No dia 10.11, a secretária da Educação de Porto Alegre, Janaína Audino, esteve na EMEF Judith Macedo de Araújo, para uma entrega simbólica de cestas básicas, junto a grande comitiva de assessores. Segue relato do professor de filosofia da escola: “Pensamos, então: aqui uma oportunidade da Secretária nos ouvir, de ouvir a todos…”. Como os nossos alunos sabem da importância das aulas de Filosofia e do modo arbitrário que a secretária tem levado essa nova grade curricular às escolas, perguntamos se eles gostariam de falar com ela, já que a Secretária da Educação, junto com o prefeito, estariam na nossa escola. (Soubemos depois que o prefeito Sebastião Melo não viria). Foi surpreendente ver a disposição dos três alunos escolhidos para conversar com a secretária. Ela buscou dizer que a Filosofia estava “concretizada” como fora da “Base Nacional Comum Curricular”. A BNCC é uma política curricular para o ensino no País.

Os alunos questionaram que tinham amigos e conhecidos de escolas particulares que tinham essa matéria e que ela não seria retirada dessas escolas. Pensamos: “A BNCC só concretiza a retirada da Filosofia dos pobres ou daqueles que não têm como pagar por ela, numa escola particular?”, Ao ser confrontada com esses fatos, a secretária Janaína não conseguiu convencer os nossos alunos. No fim, a secretária levantou-se e finalizou o “diálogo”, deixando uma sensação de injustiça e autoritarismo entre todos que a escutavam.Arrisquei oferecer que ela assistisse uma de nossas aulas de Filosofia antes de decidir por sua retirada. Ela, porém, já havia decidido e o falso diálogo se encerrou”. (texto completo em “Quando não querem nos ouvir de verdade“)

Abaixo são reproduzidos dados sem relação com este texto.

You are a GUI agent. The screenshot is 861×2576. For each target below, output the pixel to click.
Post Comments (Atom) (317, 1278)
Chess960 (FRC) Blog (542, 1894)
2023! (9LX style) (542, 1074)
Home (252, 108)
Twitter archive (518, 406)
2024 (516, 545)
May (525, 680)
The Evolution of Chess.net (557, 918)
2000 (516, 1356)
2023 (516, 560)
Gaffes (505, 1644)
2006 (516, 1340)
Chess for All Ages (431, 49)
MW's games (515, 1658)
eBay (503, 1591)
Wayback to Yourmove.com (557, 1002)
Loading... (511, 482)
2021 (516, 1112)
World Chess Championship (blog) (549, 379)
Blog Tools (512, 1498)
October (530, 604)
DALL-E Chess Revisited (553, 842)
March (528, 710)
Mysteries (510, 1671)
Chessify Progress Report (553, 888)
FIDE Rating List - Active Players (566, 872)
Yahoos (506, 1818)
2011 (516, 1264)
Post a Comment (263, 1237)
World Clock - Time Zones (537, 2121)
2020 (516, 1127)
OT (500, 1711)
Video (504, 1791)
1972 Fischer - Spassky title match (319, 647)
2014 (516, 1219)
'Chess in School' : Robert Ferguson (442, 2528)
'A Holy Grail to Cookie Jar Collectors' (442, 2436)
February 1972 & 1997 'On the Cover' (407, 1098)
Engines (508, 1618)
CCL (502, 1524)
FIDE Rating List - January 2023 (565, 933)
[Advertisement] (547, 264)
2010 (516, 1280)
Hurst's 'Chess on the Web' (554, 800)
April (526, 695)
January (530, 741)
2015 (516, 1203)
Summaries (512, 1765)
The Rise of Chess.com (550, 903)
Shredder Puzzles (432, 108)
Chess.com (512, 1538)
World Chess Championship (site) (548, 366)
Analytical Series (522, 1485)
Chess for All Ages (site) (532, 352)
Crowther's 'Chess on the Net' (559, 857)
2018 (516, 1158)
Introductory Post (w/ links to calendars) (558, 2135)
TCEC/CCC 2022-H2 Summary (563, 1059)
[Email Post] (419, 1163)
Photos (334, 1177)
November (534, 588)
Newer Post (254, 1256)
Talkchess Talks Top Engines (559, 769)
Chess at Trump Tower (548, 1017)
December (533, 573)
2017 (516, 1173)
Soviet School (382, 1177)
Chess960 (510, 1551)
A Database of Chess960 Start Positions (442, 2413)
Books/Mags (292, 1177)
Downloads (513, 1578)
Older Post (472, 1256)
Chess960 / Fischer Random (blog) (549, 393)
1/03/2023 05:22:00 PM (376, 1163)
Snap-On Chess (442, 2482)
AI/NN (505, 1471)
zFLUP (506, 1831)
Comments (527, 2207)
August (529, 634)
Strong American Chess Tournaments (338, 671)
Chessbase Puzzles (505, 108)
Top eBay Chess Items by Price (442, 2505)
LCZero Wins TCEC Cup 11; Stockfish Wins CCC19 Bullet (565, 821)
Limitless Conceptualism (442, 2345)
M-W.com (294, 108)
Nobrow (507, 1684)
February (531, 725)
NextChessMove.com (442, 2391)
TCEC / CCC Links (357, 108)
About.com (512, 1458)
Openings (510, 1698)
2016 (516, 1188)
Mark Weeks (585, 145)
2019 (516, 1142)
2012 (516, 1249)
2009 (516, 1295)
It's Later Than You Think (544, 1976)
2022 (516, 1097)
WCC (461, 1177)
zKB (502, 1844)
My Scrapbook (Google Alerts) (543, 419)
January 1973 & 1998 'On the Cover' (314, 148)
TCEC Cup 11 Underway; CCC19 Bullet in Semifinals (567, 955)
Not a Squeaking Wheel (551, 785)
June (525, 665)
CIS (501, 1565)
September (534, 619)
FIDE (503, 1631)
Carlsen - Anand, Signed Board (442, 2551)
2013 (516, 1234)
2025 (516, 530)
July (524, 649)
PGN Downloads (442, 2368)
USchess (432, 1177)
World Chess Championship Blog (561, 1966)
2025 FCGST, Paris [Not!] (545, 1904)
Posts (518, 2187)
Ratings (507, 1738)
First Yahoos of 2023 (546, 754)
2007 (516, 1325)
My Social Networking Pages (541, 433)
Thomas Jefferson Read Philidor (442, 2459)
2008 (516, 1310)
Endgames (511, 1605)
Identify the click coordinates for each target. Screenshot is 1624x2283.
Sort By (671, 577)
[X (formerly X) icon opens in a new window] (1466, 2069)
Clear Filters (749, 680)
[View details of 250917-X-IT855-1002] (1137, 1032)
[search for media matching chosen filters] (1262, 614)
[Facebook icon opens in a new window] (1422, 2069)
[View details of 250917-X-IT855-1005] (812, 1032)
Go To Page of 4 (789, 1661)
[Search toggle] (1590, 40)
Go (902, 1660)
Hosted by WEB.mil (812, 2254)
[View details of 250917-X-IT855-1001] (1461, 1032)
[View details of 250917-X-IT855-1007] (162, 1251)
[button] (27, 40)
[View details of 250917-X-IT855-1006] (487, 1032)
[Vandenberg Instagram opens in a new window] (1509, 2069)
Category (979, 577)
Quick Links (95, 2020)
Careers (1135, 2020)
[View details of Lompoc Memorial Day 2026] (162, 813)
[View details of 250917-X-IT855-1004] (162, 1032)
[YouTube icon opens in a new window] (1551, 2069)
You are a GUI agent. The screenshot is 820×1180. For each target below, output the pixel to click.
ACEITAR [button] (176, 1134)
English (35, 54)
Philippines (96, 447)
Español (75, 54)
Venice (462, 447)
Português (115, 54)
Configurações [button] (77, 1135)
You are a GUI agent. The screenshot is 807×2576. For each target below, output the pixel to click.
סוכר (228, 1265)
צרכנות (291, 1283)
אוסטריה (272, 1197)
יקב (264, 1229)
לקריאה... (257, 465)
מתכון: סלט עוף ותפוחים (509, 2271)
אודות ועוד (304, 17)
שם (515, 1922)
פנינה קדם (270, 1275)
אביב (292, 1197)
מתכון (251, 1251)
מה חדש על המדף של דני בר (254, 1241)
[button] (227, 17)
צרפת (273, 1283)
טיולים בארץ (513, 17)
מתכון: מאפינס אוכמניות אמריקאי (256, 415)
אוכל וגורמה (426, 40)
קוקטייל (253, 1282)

Assim, o Coletivo de Professoras e Professores de Filosofia da RME de Porto Alegre, ao mesmo tempo em que agradece a iniciativa de Dep. Sofia Cavedon, delibera por não estar presente em espaços cujas condições são exclusivamente as determinadas pela atual gestão da SMED, que já deu suficientes mostras de seu desprezo pela democracia e pelo diálogo construtivo e sua afeição pelas falácias e uso de argumentos inválidos – o que a aproxima a perfis autoritários.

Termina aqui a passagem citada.